> _Task prompt_
Please copy each line below that contains the string "Kindness".

> _Source information_
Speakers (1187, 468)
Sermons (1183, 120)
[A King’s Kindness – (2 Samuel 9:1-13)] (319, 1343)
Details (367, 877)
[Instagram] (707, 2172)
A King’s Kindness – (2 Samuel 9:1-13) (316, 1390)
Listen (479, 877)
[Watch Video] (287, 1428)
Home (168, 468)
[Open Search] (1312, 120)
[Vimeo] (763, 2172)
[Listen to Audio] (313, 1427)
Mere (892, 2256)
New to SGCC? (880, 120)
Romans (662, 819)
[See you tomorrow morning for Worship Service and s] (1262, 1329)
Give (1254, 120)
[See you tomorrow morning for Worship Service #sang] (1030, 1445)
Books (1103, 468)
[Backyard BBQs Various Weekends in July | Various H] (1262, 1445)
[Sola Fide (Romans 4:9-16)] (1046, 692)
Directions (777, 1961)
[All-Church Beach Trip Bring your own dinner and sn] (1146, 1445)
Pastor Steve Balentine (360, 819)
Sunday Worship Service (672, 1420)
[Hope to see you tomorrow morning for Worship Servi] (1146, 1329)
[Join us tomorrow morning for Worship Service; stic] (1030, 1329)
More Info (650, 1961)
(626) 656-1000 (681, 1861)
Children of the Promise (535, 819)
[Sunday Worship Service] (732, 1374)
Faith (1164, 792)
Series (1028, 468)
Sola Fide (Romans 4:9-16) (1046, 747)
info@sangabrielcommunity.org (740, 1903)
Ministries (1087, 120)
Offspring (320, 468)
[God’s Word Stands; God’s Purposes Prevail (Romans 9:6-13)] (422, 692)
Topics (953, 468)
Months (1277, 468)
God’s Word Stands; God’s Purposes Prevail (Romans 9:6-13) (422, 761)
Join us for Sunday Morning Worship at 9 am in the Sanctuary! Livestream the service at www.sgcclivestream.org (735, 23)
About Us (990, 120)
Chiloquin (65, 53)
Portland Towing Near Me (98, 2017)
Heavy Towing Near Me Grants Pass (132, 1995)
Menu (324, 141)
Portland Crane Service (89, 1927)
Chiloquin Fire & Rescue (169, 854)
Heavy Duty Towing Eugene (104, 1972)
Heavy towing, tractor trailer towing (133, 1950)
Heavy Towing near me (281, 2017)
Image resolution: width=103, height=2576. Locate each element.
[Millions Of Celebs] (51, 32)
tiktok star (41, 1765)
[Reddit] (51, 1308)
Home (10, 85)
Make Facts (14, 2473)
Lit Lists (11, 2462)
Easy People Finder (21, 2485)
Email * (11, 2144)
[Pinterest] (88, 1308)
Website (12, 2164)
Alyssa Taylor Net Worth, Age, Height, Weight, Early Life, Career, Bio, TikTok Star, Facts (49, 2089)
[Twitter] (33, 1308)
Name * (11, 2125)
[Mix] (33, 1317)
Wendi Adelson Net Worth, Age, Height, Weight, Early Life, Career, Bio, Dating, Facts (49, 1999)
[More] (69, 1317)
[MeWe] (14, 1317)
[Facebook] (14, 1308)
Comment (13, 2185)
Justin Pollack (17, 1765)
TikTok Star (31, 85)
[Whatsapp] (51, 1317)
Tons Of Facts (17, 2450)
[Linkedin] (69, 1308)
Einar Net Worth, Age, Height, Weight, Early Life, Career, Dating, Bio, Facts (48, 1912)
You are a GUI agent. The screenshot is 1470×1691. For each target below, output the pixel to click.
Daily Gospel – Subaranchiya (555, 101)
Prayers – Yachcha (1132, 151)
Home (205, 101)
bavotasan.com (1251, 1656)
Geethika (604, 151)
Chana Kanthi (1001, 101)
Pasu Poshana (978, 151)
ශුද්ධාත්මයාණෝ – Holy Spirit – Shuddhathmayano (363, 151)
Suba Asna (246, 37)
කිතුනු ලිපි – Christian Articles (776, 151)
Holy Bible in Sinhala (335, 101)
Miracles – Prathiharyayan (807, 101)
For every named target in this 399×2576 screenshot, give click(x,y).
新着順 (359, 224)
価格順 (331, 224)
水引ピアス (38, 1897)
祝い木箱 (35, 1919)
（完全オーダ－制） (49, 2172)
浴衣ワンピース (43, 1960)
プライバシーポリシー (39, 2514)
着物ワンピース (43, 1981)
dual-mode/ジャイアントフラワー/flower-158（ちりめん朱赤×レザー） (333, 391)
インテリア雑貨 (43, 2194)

> _Response area_
[A King’s Kindness – (2 Samuel 9:1-13)] (319, 1343)
A King’s Kindness – (2 Samuel 9:1-13) (316, 1390)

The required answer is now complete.